- [Exercise instructions] Print every line of the items below word for word, leaving out the pictures.
━━━ Dataset extract ━━━
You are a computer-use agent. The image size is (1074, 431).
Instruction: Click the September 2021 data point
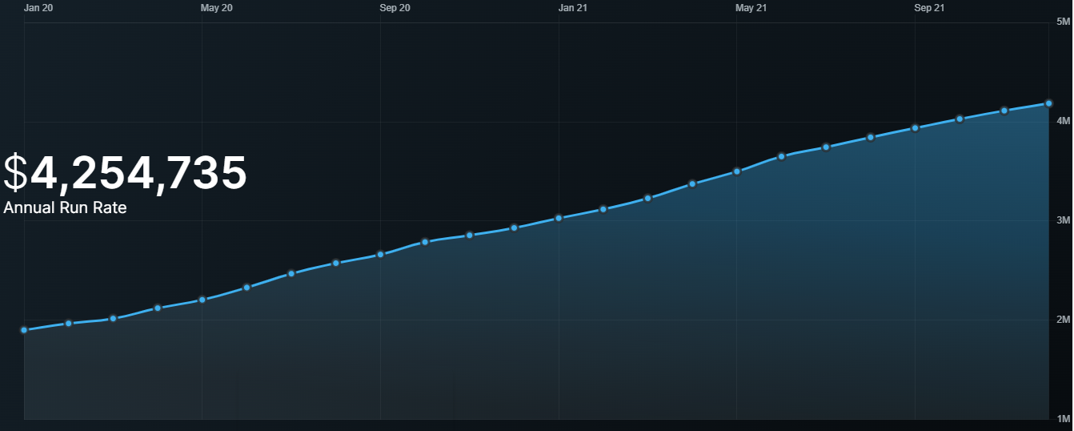(x=915, y=128)
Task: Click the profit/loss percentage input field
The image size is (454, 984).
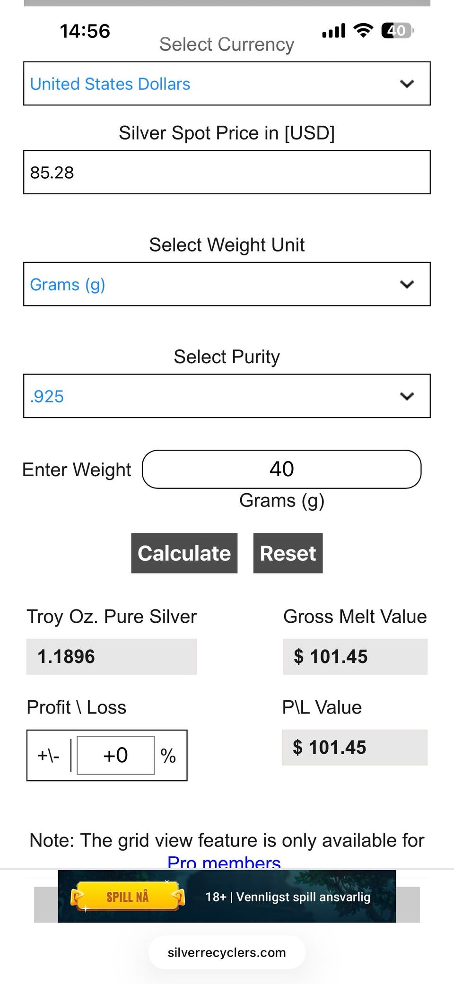Action: 116,755
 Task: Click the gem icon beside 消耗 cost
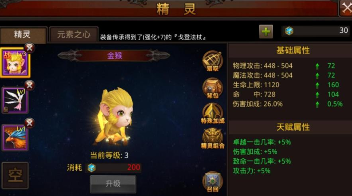tap(92, 168)
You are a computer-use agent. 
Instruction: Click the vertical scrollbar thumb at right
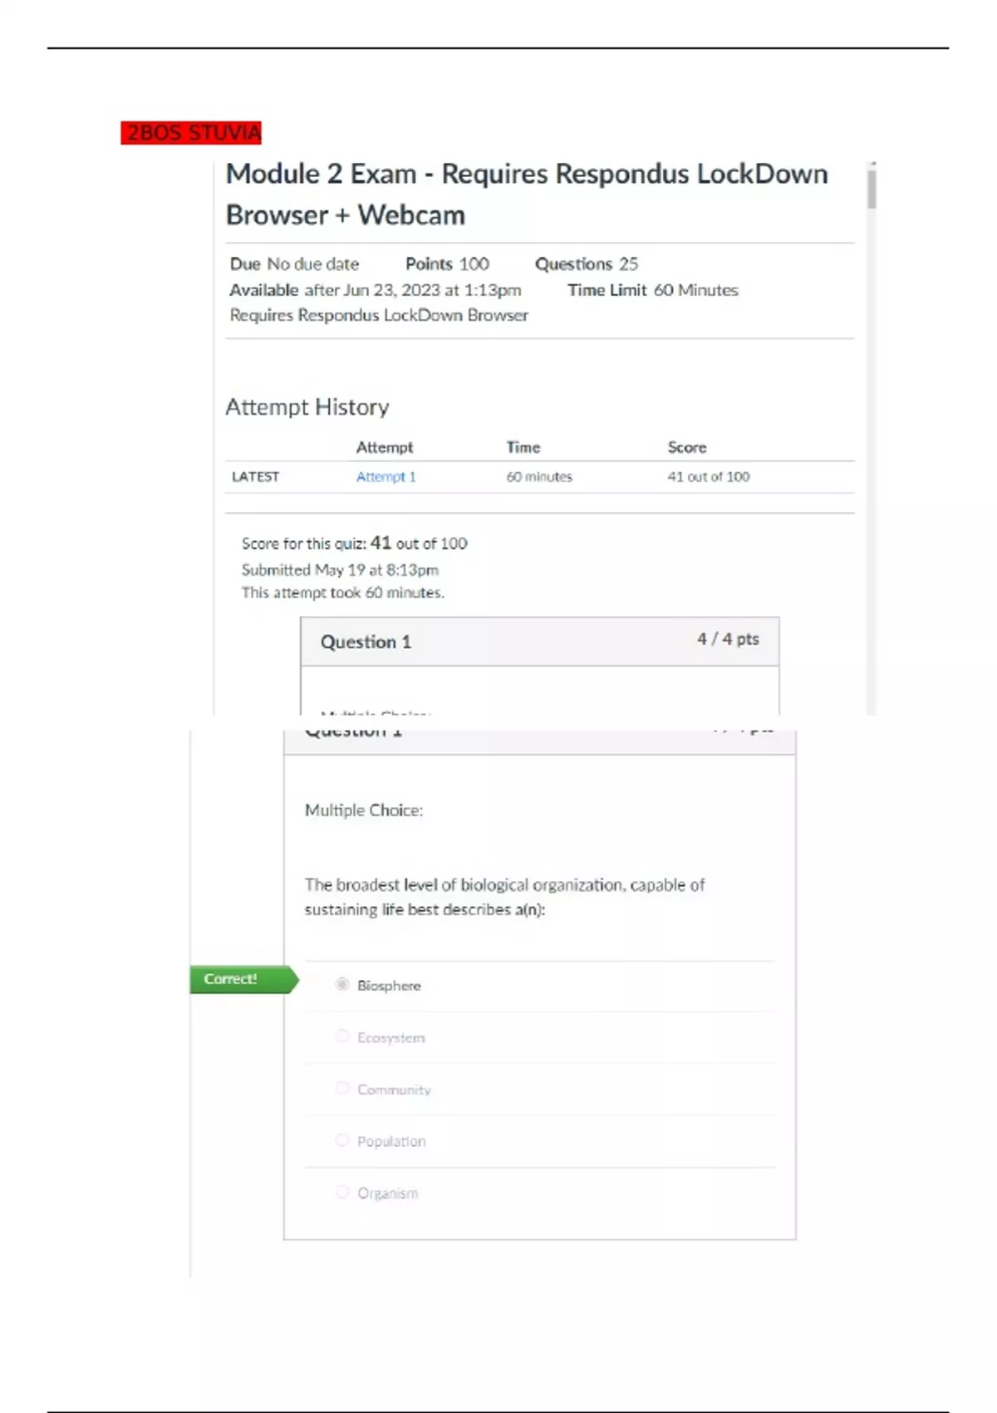coord(871,188)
━━━
- [Answer below]
You are a computer-use agent. The image size is (1074, 431).
Instruction: Click the September 2021 data point
(x=915, y=128)
Task: Click the profit/loss percentage input field
The image size is (454, 984).
Action: 116,755
 Task: Click the gem icon beside 消耗 cost
tap(92, 168)
You are a computer-use agent. 
Instruction: Click the vertical scrollbar thumb at right
coord(871,188)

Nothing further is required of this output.